23 Minister may give provisional consent

(1)

Notwithstanding sections 20 to 22, the Minister may, by notice, in accordance with this section, give provisional consent to the sale or supply or use of a new medicine if the Minister is of the opinion that it is desirable that the medicine be sold, supplied, or used.

(2)

An application for the Minister’s provisional consent under this section shall—

(a)

be made in accordance with paragraphs (b) and (ca) of section 21(1):

(b)

be addressed to the Director-General:

(c)

state, or be accompanied by a statement of, the particulars specified in paragraphs (a) to (h) of section 21(2):

(d)

be determined by the Minister in accordance with section 22.

(3)

On giving his provisional consent under this section, the Minister may impose—

(a)

such conditions relating to the persons to whom the medicine may be sold or supplied; or

(b)

such conditions relating to the area in which the medicine may be distributed; or

(c)

such other conditions, not being inconsistent with the purposes of this section,—

as he thinks fit.

(4)

Subject to subsections (4A) and (5), every provisional consent given under this section shall have effect for 2 years or such shorter period as the Minister may determine, and shall then expire.

(4A)

The Minister may, by notice, from time to time renew any provisional consent given under this section for a period not exceeding 2 years on any one occasion.

(4B)

Subsections (3) and (5) shall apply to any renewal of a provisional consent given under subsection (4A) as if it were a provisional consent given under subsection (1).

(5)

If, during the currency of a provisional consent given in respect of any medicine, the Minister grants a consent under section 20 in respect of the same medicine, the provisional consent shall be deemed to be revoked.

(6)

A notice under this section is secondary legislation (see Part 3 of the Legislation Act 2019 for publication requirements).

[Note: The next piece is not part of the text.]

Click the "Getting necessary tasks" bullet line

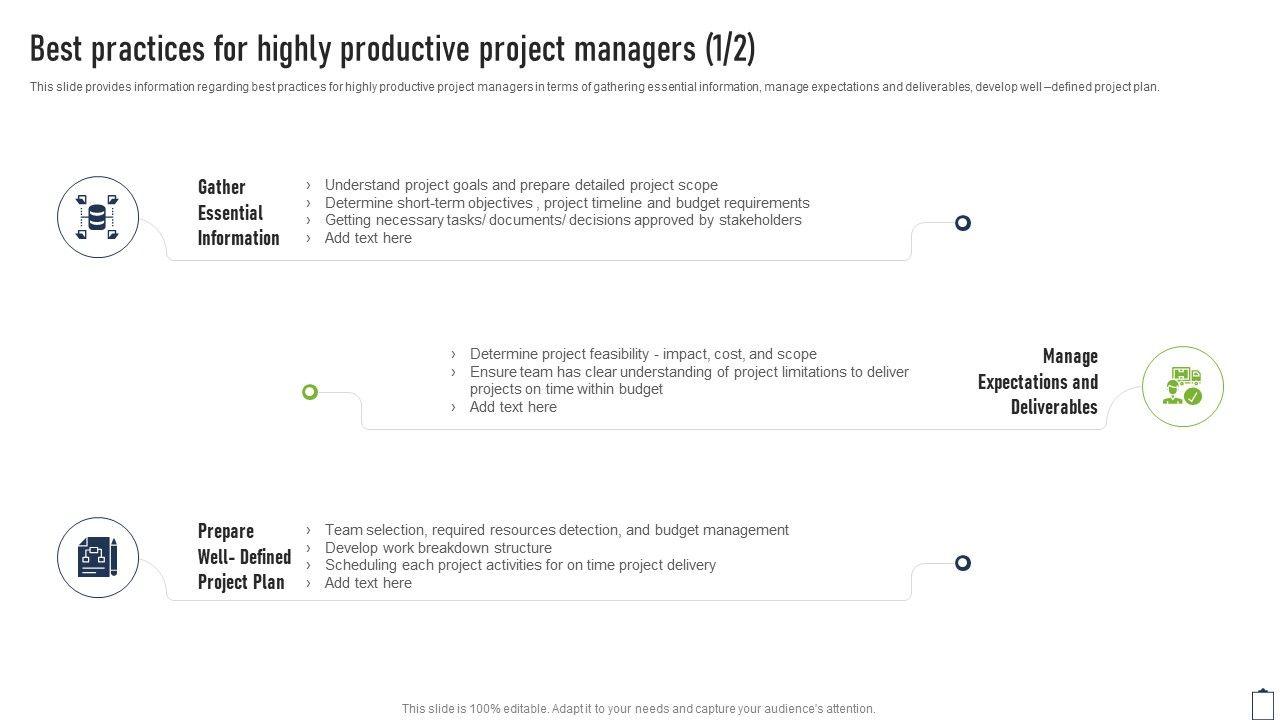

Legislation Act 2019 requirements for secondary legislation made under this section
PublicationThe maker must publish it in the GazetteLA19 ss 73, 74(1)(a), Sch 1 cl 14
The Ministry of Foreign Affairs and Trade considers that the secondary legislation may have international transparency obligations under the CPTPP. As a result the maker may also have to comply with s 75 of the Legislation Act 2019LA19 ss 74(2), 75
PresentationIt is not required to be presented to the House of Representatives because a transitional exemption applies under Schedule 1 of the Legislation Act 2019LA19 s 114, Sch 1 cl 32(1)(a)
DisallowanceIt may be disallowed by the House of Representatives LA19 ss 115, 116
This note is not part of the Act.

Section 23(1): replaced, on 25 May 2021, by section 4 of the Medicines Amendment Act 2021 (2021 No 16).

Section 23(1): amended, on 28 October 2021, by section 3 of the Secondary Legislation Act 2021 (2021 No 7).

Section 23(2)(a): amended, on 8 August 1990, by section 3 of the Medicines Amendment Act (No 2) 1990 (1990 No 97).

Section 23(4): amended, on 23 February 1987, by section 2(1) of the Medicines Amendment Act 1987 (1987 No 9).

Section 23(4A): inserted, on 23 February 1987, by section 2(2) of the Medicines Amendment Act 1987 (1987 No 9).

Section 23(4A): amended, on 28 October 2021, by section 3 of the Secondary Legislation Act 2021 (2021 No 7).

Section 23(4B): inserted, on 23 February 1987, by section 2(2) of the Medicines Amendment Act 1987 (1987 No 9).

Section 23(6): inserted, on 28 October 2021, by section 3 of the Secondary Legislation Act 2021 (2021 No 7).